Bridget Crawford's paper is forthcoming in the book Challenging Gender Inequality in Fiscal Policy Making: Comparative Research on Taxation, edited by Åsa Gunnarsonn, Lisa Philipps, Kimberley Brooks, and Maria Wersig.

4 comments

  1. Bob Smith's avatar
    Bob Smith · · Reply

    “Though surrogates might be able to claim food costs under Canada’s “food as fuel” ruling”
    Interesting concept. I suppose if you could sell the tax court on the idea that a surrogate was carrying on a business of having babies (which might not be too hard, since for Canadian tax purposes, a business includes a one-off “adventure in the nature of trade”).
    In fairness, the non-taxation of surrogacy expenses in Canada owes a lot to our concept of only taxing income from a source (i.e., employment, business, property, etc.). There is a small but curious subset of economic activities which somehow get left out of the tax net as a result of this doctrine (windfalls, surragacy expenses, gambling, hobbies, gifts, etc.). On the other hand, the CRA has occasionally had some success (though, not recently) going after professional gamblers on the basis that they’re carrying on a gambling business, so even in Canada, a professional surrogate could be subject to tax on her “expenses” (i.e., if here “expenses” were greater than her actual expenses) if the CRA were to successfully advance the position that she’s carrying on a surrogacy business.
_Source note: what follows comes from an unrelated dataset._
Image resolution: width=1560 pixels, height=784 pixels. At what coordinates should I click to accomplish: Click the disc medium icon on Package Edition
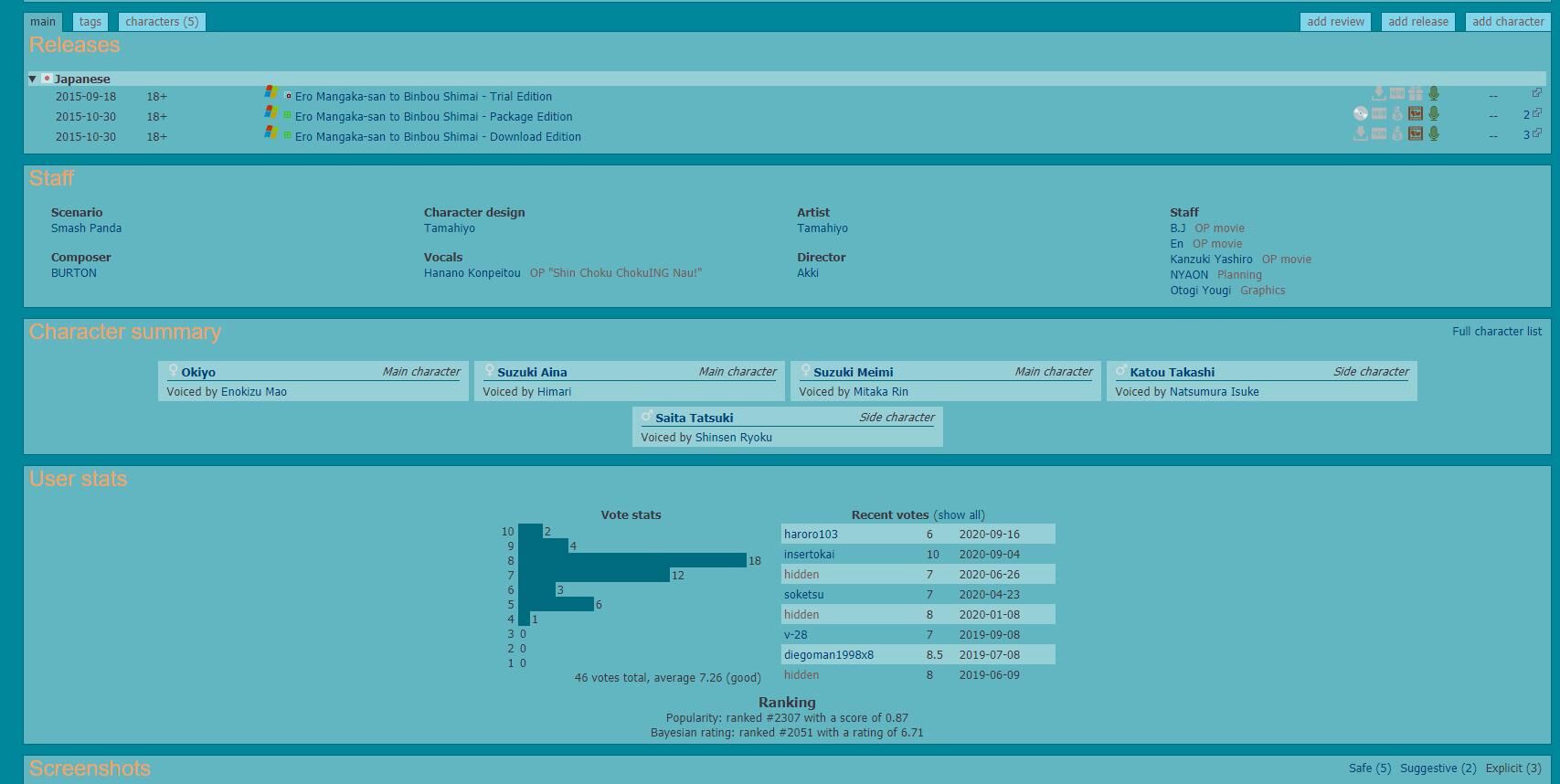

I guess if you’re a surrogate and the CRA comes after you, better tell them it’s your hobby.
    “I do feel I shouldn’t have to pay taxes for being compensated for helping a couple have a baby. What about all the needles, sticks, stretch marks and pain/suffering I went through”
    I wonder if anyone be sympathetic if it was the doctor who said: “I do feel I shouldn’t have to pay taxes for being compensated for helping a couple have a baby. What about all the years of medical school, crippling student loans, endless hours of low paid residency and pain/suffering I went through”. I mean, there are lots of people who have important, difficult and painful jobs/businesses, but who don’t escape tax on that basis.

  2. Determinant's avatar
    Determinant · · Reply

    I would also point out that CPP isn’t a tax. Benefits paid out from CPP are contingent on contributions. No contributions, no benefits. CPP isn’t Social Security. Direct payments for low-income seniors are paid through OAS and its related programs, which are funded out of general tax revenues.

  3. Bob Smith's avatar
    Bob Smith · · Reply

    Frances,
    I was reviewing recent CRA income tax rulings when I saw one which reminded me about this post. In particular, the taxpayers were asking whether they could claim a medical expense tax credit in respect of fees and expenses paid to (or for) the surrogate mother.
    Although the CRA concluded that they could not (probably correctly), they referred to a decision of the Tax Court of Canada (albeit a decision decided under the Tax Court’s informal procedure which is therefore not binding on the CRA) in Zieber v. R. (2008 TCC 328) in which the court accepted that certain expenses paid on behalf of the surrogate mother were valid expenses for the purpose of claiming a medical expense tax credit. The expenses were pretty reasonable (i.e., the actual cost of various examinations, legal fees) so that there really isn’t any income for the surrogate (though I have my doubts about the validity of the claim for lawyers fees as a medical expense. On one level, it is related to the medical procedure, but only in so far as it deals with the legal consequences of it. It isn’t, strictly speaking, medically neccesary, in that you could perform the medical procedure without it). Still, you wonder how far someone might try to stretch the expense concept to try to fit into this ruling (i.e., “the surrogate needed a luxury apartment, a flat screen TV and an SUV so that the fetus wouldn’t be stressed”, although I suspect your average tax court judge wouldn’t fall for that).
    In any event, it’s an interesting extension of your point. Not only might the tax system subsidize surrogacy fees structured as expenses by not taxing the surrogate, it might subsidize such fees on the payor side, by providing a medical expense tax credit for them.

  4. Unknown's avatar

    Bob, thanks for that, that’s really interesting.